Workers will raise questions about their wages, classification and whether they were treated fairly, Bartlett said.
In addition to the DOL's efforts to educate the public on the new overtime coverage requirements, the responsibility will fall on the plaintiffs' attorneys to use their established access to workers, Catherine Ruckelshaus, general counsel at the National Employment Law Project, told Bloomberg BNA.
Many private lawyers have brought important class action cases for workers “who claim they’ve been misclassified as exempt managers for overtime, so they’ll be in a good position, too, to do outreach and education,” Ruckelshaus said. “The private bar has, in some cases, more direct access to workers” than the DOL.
Attorneys will have a host of techniques at their disposal to reach workers, said Hancock, who was involved in the overtime rulemaking at his previous job as the Wage and Hour Division's assistant administrator for policy. They can spread the word through worker centers and unions or inform the public via webinars and websites, he said.
Andrew Frisch, a partner at Morgan & Morgan in Fort Lauderdale, Fla., told Bloomberg BNA that his firm will be using radio, television and online advertising to inform employees of their new rights under the rule changes. Frisch has also been educating the public through his blog devoted to overtime law.
Informing employees is particularly important considering that many workers are already reluctant to come forward with overtime complaints because of the risk of retaliation, Ruckelshaus said. “It's a constant struggle, and it's not unique to overtime.”
At a certain point, attorneys will switch their focus from outreach to enforcement, but the exact timing is up for debate.

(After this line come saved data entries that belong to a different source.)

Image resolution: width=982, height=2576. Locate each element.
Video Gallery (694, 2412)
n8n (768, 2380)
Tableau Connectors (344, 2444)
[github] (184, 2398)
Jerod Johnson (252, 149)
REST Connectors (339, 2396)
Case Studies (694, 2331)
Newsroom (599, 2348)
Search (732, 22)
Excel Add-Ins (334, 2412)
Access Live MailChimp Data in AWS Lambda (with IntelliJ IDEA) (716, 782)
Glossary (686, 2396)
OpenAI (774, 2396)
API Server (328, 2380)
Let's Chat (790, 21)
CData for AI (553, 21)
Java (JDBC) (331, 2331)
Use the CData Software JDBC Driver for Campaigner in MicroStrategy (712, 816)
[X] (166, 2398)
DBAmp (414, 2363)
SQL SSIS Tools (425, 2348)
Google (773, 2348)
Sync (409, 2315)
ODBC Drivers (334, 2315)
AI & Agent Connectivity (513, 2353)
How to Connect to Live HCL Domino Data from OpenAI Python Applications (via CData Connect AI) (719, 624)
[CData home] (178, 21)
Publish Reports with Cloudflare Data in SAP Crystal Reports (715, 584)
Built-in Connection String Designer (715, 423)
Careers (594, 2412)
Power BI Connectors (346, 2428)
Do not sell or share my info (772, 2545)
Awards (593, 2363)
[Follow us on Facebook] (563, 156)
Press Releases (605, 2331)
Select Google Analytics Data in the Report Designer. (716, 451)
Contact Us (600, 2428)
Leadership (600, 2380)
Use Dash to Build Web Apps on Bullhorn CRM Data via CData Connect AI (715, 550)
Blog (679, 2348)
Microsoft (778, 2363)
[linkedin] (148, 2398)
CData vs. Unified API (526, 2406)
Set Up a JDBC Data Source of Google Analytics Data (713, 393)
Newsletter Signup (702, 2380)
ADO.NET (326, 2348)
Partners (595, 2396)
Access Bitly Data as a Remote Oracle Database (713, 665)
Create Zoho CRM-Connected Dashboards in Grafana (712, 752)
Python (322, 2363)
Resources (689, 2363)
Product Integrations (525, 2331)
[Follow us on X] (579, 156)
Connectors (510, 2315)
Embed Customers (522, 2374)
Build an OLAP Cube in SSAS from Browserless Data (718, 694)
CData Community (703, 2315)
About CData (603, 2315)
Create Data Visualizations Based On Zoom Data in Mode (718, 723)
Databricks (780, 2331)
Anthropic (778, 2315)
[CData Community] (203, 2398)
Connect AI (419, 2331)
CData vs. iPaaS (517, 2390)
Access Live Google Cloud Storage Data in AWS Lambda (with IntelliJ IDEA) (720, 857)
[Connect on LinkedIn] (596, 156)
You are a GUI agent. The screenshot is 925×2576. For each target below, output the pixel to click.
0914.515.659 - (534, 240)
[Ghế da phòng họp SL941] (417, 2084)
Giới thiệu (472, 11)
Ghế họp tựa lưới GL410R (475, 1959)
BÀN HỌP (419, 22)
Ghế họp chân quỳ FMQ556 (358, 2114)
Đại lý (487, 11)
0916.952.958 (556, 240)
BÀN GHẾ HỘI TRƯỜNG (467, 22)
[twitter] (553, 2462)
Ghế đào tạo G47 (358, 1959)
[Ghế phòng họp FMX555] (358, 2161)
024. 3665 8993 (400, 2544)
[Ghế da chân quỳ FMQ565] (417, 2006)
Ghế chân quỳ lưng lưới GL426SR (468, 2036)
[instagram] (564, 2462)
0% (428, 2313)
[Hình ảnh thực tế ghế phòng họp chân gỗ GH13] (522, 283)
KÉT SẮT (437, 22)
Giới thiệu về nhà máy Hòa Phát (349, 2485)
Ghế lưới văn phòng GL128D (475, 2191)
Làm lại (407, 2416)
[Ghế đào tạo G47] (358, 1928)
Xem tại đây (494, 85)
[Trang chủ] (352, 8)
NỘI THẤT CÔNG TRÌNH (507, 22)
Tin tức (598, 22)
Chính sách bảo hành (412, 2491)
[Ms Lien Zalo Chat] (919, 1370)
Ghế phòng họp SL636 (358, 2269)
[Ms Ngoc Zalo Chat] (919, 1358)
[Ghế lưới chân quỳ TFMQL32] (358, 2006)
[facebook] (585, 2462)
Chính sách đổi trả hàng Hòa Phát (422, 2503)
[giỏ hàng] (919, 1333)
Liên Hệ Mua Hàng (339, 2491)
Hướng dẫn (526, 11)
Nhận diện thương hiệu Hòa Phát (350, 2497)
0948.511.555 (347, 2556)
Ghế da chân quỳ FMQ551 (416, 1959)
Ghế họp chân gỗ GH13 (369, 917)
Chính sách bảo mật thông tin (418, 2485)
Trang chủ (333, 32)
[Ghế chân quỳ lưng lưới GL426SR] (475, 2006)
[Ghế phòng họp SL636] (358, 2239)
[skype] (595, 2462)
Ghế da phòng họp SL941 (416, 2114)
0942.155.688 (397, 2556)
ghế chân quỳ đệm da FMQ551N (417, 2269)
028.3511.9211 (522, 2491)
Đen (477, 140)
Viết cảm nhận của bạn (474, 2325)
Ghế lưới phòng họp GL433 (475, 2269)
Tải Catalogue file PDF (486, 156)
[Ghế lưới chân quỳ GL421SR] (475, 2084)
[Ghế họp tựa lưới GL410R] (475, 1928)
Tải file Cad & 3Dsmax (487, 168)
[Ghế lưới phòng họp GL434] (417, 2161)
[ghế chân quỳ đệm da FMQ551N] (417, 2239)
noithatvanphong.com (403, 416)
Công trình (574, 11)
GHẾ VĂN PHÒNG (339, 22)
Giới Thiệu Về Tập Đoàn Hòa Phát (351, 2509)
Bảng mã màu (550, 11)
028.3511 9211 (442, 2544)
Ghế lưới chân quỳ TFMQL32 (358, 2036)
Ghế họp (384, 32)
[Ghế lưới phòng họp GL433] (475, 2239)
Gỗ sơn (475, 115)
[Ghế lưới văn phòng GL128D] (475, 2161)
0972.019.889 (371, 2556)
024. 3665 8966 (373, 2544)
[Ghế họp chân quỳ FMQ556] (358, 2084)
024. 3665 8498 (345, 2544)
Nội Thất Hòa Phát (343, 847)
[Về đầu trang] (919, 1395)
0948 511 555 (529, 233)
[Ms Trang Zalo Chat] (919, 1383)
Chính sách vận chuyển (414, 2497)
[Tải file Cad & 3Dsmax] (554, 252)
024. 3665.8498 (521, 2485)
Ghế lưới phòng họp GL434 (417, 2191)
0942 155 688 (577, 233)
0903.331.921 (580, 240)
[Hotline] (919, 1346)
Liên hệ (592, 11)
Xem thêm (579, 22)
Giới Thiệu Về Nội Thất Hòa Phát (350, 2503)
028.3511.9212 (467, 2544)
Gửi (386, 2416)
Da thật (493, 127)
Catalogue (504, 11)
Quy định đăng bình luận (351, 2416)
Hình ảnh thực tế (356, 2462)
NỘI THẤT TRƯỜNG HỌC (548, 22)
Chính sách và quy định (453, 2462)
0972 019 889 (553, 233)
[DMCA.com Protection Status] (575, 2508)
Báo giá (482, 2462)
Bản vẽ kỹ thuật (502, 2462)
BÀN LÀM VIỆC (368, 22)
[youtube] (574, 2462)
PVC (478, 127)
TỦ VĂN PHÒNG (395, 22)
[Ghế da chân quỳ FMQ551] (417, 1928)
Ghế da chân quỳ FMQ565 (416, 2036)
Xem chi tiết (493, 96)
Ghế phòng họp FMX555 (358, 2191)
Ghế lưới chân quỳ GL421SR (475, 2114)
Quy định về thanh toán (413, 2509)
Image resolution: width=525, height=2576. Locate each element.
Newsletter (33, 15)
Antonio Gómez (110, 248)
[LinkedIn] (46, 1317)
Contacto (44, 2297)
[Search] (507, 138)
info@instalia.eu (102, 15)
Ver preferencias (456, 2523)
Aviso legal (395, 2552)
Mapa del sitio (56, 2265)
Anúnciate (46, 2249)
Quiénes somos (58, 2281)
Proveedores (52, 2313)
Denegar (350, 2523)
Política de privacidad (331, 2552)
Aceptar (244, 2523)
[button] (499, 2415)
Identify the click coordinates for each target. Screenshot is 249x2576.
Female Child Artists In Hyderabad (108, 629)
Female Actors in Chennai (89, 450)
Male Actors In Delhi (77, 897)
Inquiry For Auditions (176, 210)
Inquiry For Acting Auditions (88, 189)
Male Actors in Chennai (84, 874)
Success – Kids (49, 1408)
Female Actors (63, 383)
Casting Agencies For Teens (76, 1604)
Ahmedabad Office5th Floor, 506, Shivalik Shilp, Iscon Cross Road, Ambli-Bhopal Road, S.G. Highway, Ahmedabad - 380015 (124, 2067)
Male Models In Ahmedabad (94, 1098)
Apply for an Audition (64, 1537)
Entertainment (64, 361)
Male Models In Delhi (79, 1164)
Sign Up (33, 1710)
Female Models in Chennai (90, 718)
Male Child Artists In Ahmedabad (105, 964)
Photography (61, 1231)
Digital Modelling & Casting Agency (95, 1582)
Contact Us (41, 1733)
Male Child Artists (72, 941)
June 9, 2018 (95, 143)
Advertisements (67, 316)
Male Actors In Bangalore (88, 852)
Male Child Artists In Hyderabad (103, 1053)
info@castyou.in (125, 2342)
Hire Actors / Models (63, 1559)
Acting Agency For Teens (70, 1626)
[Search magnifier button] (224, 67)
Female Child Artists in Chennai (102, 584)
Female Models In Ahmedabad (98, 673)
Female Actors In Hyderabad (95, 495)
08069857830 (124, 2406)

For starters, the number of days between the rule's publication and effective date is not known. The DOL must provide a minimum of 60 days by law, but OMB officials have been querying stakeholders at recent meetings about the amount of time it would take a company to comply. This has led to speculation that a lengthier period of time could be under consideration.
Once the agency allows enforcement of the overtime rule, the private bar will need to consider the appropriate time to bring a lawsuit if it learns of any overtime violations.
Ruckelshaus said she thinks there will be a period of adjustment before private enforcement picks up. Initially “there's not going to be a lot of money at stake, or at least not enough to get a lawsuit going,” she said.
By contrast, Louis Pechman, of Pechman Law Group PLLC in New York, said the rule will only add to the recent swelling of private FLSA litigation (227 DLR A-8, 11/25/15).
“Across the United States, there has been a surge in overtime pay lawsuits,” Pechman told Bloomberg BNA. “This change will add gasoline to that fire as many employers will not be in compliance with the Department of Labor regulations.”
Worker outreach during the rule's implementation could also yield new claims from employees who are already misclassified as exempt under the current FLSA rules. “We think there are going to be a lot of people who were misclassified who probably are going to feel a lot more comfortable coming forward and challenging the prior misclassification,” Frisch said.
In other words, education about a salary threshold update may lend itself to rectifying previous misconceptions about established overtime law.
The overtime regulation's rollout will be an “opportunity to start reaching out to employees and suggesting they may want to take a look at the compensation practices and make their own independent decision about whether they’re being properly classified,” Hancock said.